Paul de la Flotte, BnF
Paul de Flotte, né le 1er février 1817 à Landerneau et mort le 22 août 1860 à Solano (Calabre), est un officier de marine, explorateur, inventeur et homme politique français. Issu d’une famille de tradition militaire, il intègre l’École militaire de La Flèche en 1828, puis le collège de Vendôme, avant d’être reçu premier à l’École navale. Il commence sa carrière maritime en 1832, participe à plusieurs expéditions autour du monde, notamment sous le commandement d’Abel Aubert du Petit-Thouars, et obtient le grade de lieutenant de vaisseau en 1846. Passionné par les innovations techniques, il s’intéresse à l’hélice comme mode de propulsion des bateaux à vapeur.
Attiré par la philosophie et la politique, admirateur de Charles Fourier, il se rapproche des milieux littéraires et socialistes. Après la Révolution de 1848, il s’engage activement dans les clubs révolutionnaires et, lors de l’insurrection de juin 1848, il soutient les insurgés, ce qui lui vaut d’être déporté à Belle-Île. Libéré en 1849, il est élu député socialiste de la Seine à l’Assemblée législative lors d’une élection complémentaire en 1850. Le coup d’État du 2 décembre 1851 met fin à sa carrière politique en France et il est expulsé.

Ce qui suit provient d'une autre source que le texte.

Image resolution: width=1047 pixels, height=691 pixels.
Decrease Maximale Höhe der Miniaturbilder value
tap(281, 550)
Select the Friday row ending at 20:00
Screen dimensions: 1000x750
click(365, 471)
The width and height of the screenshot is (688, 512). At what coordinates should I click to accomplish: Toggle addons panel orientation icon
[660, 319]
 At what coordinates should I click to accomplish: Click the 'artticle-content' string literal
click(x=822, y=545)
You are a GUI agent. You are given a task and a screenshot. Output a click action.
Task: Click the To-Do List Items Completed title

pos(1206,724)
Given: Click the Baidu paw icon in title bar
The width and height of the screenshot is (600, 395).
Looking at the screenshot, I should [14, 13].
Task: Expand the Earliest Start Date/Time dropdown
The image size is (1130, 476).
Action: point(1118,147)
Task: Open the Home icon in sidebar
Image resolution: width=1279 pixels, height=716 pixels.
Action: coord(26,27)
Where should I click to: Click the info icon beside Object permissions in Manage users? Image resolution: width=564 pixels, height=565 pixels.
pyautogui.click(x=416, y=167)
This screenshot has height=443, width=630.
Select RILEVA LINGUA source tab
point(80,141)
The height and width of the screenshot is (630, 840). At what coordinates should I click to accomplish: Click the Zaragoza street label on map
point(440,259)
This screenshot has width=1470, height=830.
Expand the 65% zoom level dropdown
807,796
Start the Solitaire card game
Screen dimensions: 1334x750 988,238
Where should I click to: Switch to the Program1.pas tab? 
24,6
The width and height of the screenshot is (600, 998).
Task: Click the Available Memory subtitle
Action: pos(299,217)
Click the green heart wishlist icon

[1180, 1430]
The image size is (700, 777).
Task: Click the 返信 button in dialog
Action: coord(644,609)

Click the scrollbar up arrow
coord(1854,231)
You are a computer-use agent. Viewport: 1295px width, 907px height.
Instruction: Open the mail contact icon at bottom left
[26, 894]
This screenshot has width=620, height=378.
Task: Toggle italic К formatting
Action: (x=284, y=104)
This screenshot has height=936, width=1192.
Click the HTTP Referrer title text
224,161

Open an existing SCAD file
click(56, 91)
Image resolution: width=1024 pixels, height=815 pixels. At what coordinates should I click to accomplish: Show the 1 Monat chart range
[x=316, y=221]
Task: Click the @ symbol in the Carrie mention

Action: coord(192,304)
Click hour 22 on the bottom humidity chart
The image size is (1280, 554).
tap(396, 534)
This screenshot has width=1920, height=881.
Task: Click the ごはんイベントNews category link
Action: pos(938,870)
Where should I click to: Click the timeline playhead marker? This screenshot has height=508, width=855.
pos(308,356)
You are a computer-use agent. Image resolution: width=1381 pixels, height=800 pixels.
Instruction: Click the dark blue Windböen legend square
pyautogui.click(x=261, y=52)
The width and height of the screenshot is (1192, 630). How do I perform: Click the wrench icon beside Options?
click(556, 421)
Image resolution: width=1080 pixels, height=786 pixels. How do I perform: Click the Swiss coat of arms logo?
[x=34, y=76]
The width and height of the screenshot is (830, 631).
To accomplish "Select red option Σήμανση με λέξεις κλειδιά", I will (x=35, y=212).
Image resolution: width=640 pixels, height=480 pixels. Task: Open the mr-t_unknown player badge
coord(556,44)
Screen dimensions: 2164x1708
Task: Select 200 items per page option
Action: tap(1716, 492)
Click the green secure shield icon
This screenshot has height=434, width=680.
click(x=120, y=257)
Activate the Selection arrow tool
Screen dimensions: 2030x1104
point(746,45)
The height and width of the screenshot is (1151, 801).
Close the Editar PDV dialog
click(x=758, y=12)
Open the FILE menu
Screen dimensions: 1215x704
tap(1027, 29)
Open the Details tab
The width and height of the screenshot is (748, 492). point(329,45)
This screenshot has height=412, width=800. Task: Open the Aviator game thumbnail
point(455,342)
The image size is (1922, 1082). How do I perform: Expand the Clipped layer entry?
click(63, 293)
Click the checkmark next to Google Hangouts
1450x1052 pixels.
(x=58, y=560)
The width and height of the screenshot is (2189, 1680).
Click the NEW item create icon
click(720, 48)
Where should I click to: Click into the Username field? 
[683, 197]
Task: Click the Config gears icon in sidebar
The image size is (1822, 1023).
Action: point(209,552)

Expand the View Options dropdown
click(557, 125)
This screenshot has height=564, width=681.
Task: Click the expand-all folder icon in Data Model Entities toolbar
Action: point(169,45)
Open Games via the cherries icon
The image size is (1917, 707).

Après un exil en Belgique, il revient clandestinement en France et travaille pour la compagnie des chemins de fer de l’État. En 1860, il rejoint Garibaldi en Sicile et prend le commandement d’une flottille lors de l’expédition des Mille. Il meurt au combat à Solano, en Calabre, d’une balle en pleine tête. Garibaldi lui rend hommage et fait ériger un monument à sa mémoire ; il est le seul étranger à recevoir à titre posthume la médaille des Mille.